(Stored records)

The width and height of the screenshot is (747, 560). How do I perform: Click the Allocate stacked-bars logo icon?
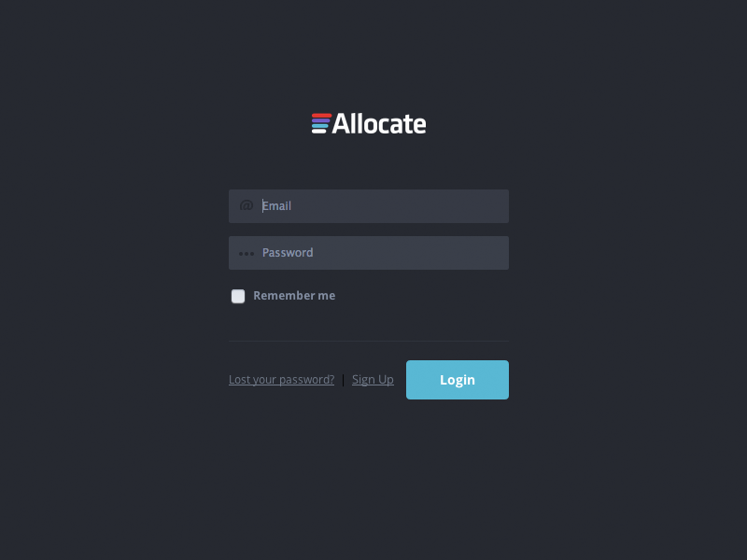pyautogui.click(x=321, y=123)
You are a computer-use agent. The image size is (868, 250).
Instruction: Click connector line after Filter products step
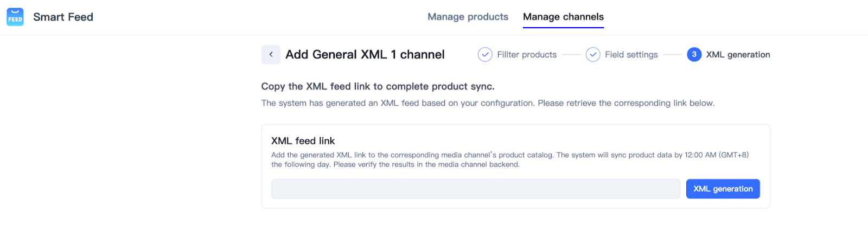point(571,55)
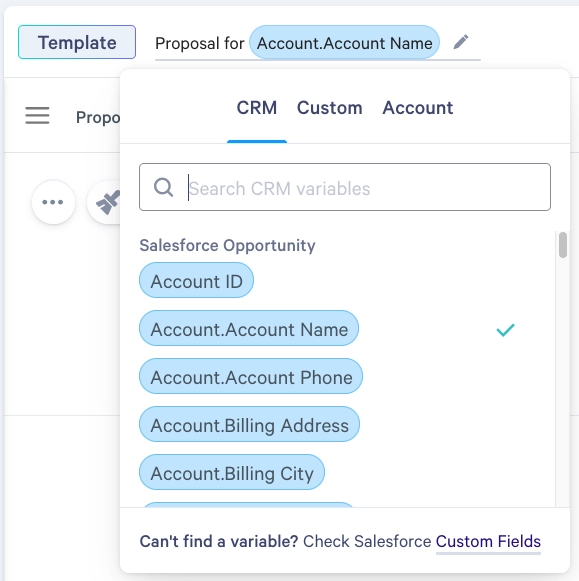Image resolution: width=579 pixels, height=581 pixels.
Task: Select the Account ID variable
Action: click(x=196, y=280)
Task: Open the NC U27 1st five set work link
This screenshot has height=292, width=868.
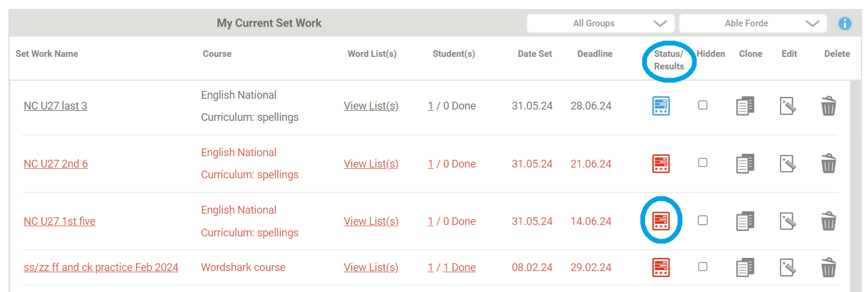Action: pyautogui.click(x=60, y=221)
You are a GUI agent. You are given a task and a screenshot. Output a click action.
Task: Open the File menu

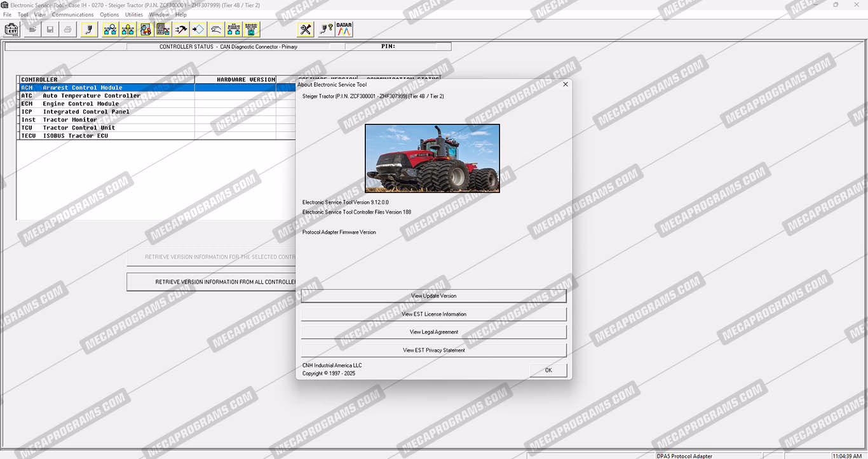[7, 15]
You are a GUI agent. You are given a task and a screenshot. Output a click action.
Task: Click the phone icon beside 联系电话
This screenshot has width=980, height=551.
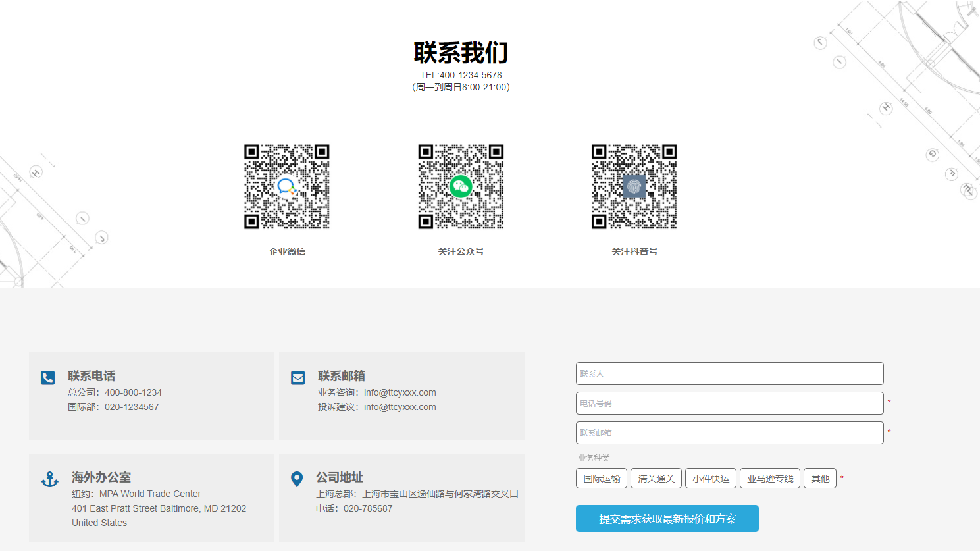click(x=47, y=377)
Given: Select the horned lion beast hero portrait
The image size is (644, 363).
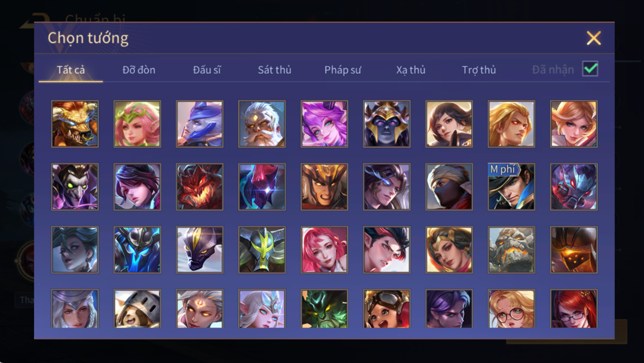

● Required work
Output the data exactly as it is, with the pictures dropped.

● Exercise output
The width and height of the screenshot is (747, 560). How do I perform: Click the Allocate stacked-bars logo icon?
pyautogui.click(x=321, y=123)
You are a computer-use agent. The image size is (868, 250).
Instruction: Click connector line after Filter products step
point(571,55)
Image resolution: width=579 pixels, height=581 pixels.
Task: Select the Account ID variable
Action: click(x=196, y=280)
Task: Open the NC U27 1st five set work link
This screenshot has height=292, width=868.
Action: pyautogui.click(x=60, y=221)
You are a GUI agent. You are given a task and a screenshot. Output a click action.
Task: Open the File menu

[7, 15]
You are a GUI agent. You are given a task and a screenshot. Output a click action.
Task: Click the phone icon beside 联系电话
This screenshot has width=980, height=551.
click(x=47, y=377)
Given: Select the horned lion beast hero portrait
The image size is (644, 363).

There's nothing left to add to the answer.